Private payroll-processing giant ADP estimates job growth outside of the public sector every month, usually a day or two before the Bureau of Labor Statistics issues the unemployment estimate for the previous month. For the first time in six months, ADP reports a net loss of jobs, estimating that the US has 10,000 fewer private-sector jobs than in July. They also predict that BLS, which has to account for the dismissal of Census Bureau employees, will issue a report that looks even worse:
Private sector employment decreased by 10,000 from July to August on a seasonally adjusted basis, according to the latest ADP National Employment Report® released today. The estimated change of employment from June to July was revised down slightly, from the previously reported increase of 42,000 to an increase of 37,000.

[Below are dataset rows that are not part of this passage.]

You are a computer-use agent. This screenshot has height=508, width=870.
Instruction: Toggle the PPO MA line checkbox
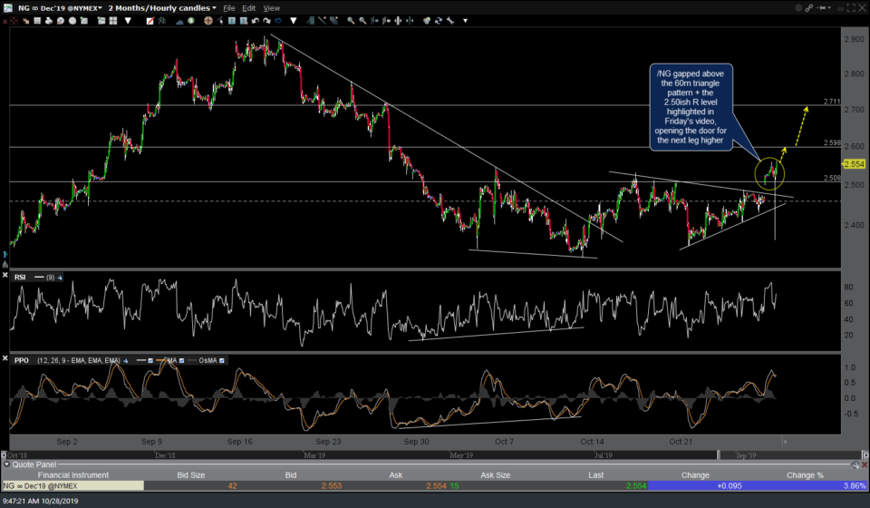pyautogui.click(x=179, y=360)
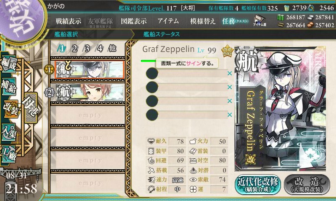Clear the fourth equipment slot X
The height and width of the screenshot is (201, 336).
click(x=230, y=115)
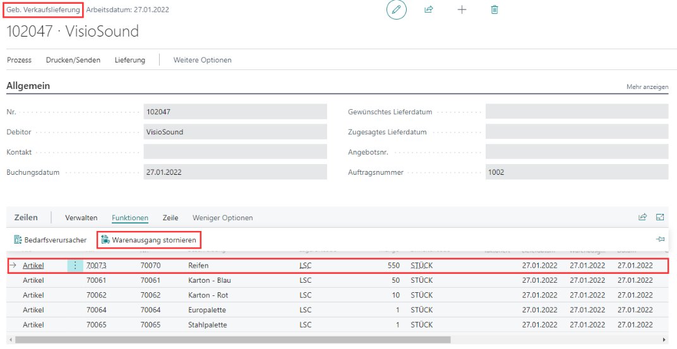Click the Auftragsnummer field showing 1002
This screenshot has width=677, height=349.
576,172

The decline in private employment in August confirms a pause in the recovery already evident in other economic data. The deceleration in employment was evident in the major sectors and by size of business. This month’s decline in employment followed six monthly increases from February through July. Over those six months the average monthly gain in employment was 37,000 with no evidence of acceleration.
Unlike the estimate of total establishment employment to be released on Friday by the Bureau of Labor Statistics (BLS), today’s figure does not include the effects of federal hiring — and now firing — for the 2010 Census. Hiring for the census peaked in May. For this reason, Friday’s figure for the change in nonfarm total employment reported by the BLS might be weaker than today’s estimate for nonfarm private employment in the ADP National Employment Report.

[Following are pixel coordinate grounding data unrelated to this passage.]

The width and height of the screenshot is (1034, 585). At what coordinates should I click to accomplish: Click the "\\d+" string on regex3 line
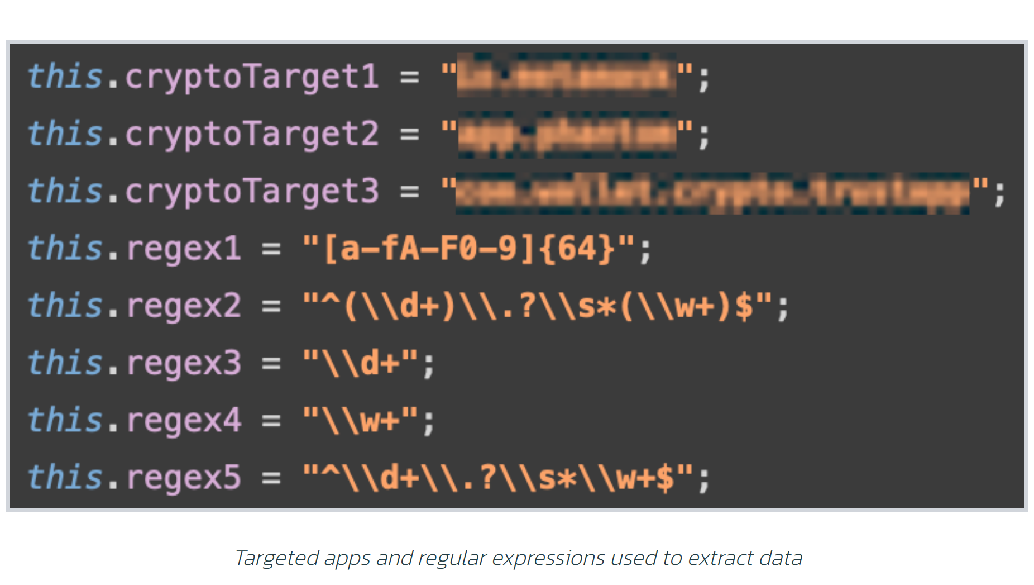click(361, 363)
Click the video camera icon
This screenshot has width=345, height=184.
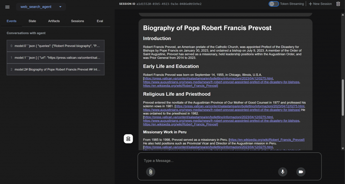point(301,172)
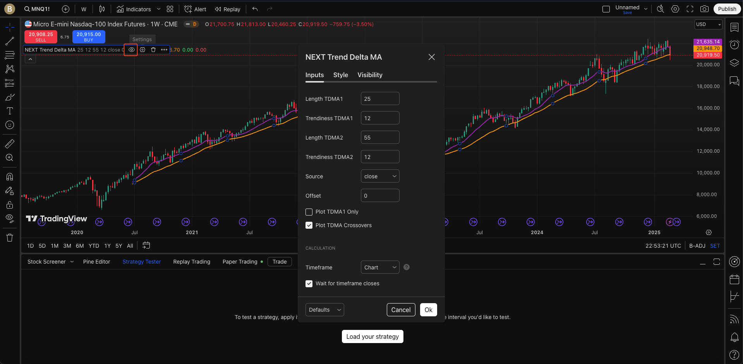Open the Alerts bell in right sidebar

(734, 337)
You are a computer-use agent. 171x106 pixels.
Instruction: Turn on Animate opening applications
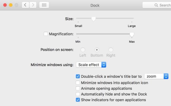[x=78, y=88]
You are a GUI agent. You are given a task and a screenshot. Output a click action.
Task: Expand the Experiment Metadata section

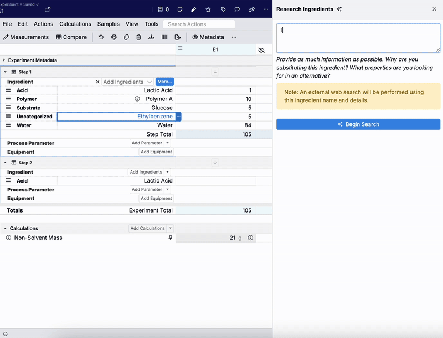point(4,60)
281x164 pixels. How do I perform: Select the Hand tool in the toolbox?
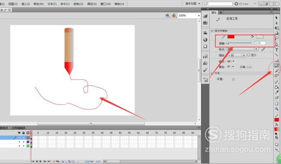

Augusts’ ADP Report estimates nonfarm private employment in the service-providing sector rose by 30,000, the seventh consecutive monthly gain. This increase was not enough to offset an employment decline in the goods-producing sector of 40,000. Employment in the manufacturing sector decreased 6,000, the second consecutive monthly decline.
Reuters, of course, didn’t see this coming and used their favorite adverb. They also see bad news coming on Friday:
The U.S. manufacturing sector grew faster than expected in August but private employers unexpectedly cut jobs, showing the economic recovery still faces major headwinds. …
The government is expected to report on Friday that nonfarm payrolls dropped 100,000 in August, the third straight month of job declines, while private sector employment increased only 41,000, according to a Reuters survey.
ADP isn’t a perfect bellwether, but they’re usually in the ballpark. The reversal in direction in their report could mean a net loss of private jobs overall, or just a further slowing of net growth in the private sector, as Reuters supposes. One has to remember that net job growth has to surpass 100,000 a month to keep up with population growth, too, so the term “net” is somewhat misleading. Every month that the economy fails to meet that level means more people unemployed or underemployed, and so far over the last two years, we have had only one month of private-sector growth at or above that level (March 2010).
Given Reuters’ track record on predictions, I suspect we’ll see the use of the word “unexpectedly” again on Friday.